Interim UK Gambling Commission (UKGC) CEO Andrew Rhodes is reportedly set to take on a more permanent role at the regulatory body, according to The Guardian.
The newspaper reported that the government has made the decision due to Rhodes’ commitment to cracking down on ‘recidivist behaviour’ by betting and gaming operators, ahead of the publishing of the 2005 Gambling Act review White Paper.
In addition to overseeing the final stages of the Gambling Act review, Rhodes will also be responsible for coordinating the bidding contest for the Fourth National Lottery Licence, choosing whether incumbent Camelot or challengers Allwyn, Sisal and Northern & Shell Group will secure the 10 year contract.
Rhodes was appointed interim CEO of the UKGC in July last year, taking over the position from Sarah Gardner, who herself initially took on responsibility for leadership of the regulator after the resignation of Neil McArthur.
It was initially confirmed that Rhodes – who had previously held senior positions at the Department of Work and Pensions, Food Standards Agency and the DVLA – would work under the terms of an 18 month contract.
He joined the Commission at a contentious time last year, as McArthur’s resignation followed substantial criticism of the regulator following the collapse of Football Index, a situation in which some accused the body as acting too late.

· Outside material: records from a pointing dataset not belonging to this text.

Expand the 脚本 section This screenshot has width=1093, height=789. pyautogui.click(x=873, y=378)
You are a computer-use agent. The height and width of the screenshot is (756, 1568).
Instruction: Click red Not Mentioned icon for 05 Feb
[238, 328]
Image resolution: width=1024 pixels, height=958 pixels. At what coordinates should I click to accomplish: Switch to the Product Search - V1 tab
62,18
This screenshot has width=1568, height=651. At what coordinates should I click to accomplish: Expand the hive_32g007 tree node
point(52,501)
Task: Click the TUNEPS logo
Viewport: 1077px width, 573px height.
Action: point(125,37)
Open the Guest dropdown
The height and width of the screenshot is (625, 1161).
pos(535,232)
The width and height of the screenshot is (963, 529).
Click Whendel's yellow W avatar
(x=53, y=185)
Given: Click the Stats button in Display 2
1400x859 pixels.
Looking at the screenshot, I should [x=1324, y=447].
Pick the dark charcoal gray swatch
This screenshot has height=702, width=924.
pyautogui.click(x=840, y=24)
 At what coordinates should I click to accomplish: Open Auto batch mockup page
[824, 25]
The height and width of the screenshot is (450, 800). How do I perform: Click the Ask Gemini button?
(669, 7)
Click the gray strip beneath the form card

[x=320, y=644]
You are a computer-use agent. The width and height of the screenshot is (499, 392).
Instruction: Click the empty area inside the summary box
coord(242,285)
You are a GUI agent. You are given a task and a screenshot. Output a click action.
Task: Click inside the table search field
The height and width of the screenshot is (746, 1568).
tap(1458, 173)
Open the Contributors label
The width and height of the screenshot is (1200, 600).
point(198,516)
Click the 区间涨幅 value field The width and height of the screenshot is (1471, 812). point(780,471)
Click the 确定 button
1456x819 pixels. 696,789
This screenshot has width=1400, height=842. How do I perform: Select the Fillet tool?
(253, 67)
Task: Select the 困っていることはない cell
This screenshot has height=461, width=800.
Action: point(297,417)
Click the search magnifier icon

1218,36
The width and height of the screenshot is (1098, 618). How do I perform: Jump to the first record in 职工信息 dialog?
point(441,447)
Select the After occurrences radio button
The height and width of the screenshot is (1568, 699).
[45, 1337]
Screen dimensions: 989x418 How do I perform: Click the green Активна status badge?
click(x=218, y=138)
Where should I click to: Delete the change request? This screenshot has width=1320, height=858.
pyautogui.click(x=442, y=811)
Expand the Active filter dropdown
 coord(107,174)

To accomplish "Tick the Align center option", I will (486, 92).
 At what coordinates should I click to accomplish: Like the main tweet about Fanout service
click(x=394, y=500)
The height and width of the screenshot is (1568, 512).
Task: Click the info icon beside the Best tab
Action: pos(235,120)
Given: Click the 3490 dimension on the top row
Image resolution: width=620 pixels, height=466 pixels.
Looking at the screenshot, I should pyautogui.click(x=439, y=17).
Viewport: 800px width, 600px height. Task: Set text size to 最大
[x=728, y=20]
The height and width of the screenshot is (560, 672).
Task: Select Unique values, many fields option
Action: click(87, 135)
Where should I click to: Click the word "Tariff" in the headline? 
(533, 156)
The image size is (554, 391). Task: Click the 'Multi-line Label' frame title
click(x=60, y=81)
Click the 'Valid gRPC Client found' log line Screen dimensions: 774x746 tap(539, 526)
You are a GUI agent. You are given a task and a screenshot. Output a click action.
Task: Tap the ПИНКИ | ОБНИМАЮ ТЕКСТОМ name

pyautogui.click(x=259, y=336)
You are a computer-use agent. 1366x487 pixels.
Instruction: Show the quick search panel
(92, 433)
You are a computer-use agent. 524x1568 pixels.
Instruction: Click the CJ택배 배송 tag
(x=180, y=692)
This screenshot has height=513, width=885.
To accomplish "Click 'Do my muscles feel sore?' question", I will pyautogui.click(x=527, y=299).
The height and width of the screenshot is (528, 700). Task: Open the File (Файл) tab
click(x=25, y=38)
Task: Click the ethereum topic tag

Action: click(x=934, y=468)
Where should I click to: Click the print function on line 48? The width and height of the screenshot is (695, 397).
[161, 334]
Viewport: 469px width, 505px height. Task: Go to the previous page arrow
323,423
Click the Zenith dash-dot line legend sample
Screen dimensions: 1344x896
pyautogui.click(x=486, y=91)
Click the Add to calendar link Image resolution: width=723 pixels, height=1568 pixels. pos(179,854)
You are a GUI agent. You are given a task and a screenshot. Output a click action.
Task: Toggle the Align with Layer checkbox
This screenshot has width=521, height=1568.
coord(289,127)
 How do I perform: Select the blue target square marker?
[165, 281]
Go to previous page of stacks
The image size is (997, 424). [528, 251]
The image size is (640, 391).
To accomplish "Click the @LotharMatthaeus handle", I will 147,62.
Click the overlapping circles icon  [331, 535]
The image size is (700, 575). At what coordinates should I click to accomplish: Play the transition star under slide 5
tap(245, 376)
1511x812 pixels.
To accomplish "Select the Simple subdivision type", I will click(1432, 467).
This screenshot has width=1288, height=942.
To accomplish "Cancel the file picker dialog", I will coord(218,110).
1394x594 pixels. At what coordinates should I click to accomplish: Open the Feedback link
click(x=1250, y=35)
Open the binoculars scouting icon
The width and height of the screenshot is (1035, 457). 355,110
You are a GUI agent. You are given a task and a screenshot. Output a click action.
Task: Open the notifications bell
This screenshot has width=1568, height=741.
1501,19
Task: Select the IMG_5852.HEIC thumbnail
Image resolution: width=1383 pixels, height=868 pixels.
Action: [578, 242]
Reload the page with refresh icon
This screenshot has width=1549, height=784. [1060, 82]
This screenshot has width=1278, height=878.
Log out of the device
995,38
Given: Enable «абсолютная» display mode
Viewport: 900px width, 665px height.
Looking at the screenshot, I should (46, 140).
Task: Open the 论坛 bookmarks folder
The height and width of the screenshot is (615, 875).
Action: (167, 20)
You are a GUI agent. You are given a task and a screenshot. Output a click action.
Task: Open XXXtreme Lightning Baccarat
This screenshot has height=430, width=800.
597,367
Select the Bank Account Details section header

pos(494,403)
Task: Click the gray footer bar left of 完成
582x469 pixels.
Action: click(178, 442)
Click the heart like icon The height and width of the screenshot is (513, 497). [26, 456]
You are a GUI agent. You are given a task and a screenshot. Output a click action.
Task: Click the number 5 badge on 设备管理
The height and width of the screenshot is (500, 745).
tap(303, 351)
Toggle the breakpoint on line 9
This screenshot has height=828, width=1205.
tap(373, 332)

As argued by the Guardian, government figures have been impressed with Rhodes’ increasingly hardline stance against gambling industry infractions in recent months, with the CEO notably issuing warnings at the annual GambleAware conference in December.
Describing the aforementioned ‘recidivist behaviour’ of certain operators, Rhodes informed the GambleAware audience that “We are seeing the same companies committing the same offences for second or even third times”.
He added: “I have a concern that those operators are starting to see fines as a compliance measure, that is something that we are not prepared to tolerate.”
Rhodes also offered some insight on the Gambling Commission’s role under his leadership, underscoring a need for greater data usage, cross-industry collaboration and an aim to allow regulated gambling that is consistent with licensing objectives.
He explained. “Those objectives say that gambling must be fair, crime-free and protect the vulnerable from harm. “In an ideal world, the Commission would have little to do beyond licensing operators. But that is far from the case…
“We are no way near that at this point in time. There is simply too much harm from gambling as a result of too little compliance amongst too many operators.”
According to the Guardian, Rhodes permanent appointment is set to be confirmed by DCMS Secretary Nadine Dorries ‘imminently’, with a salary of £150,000.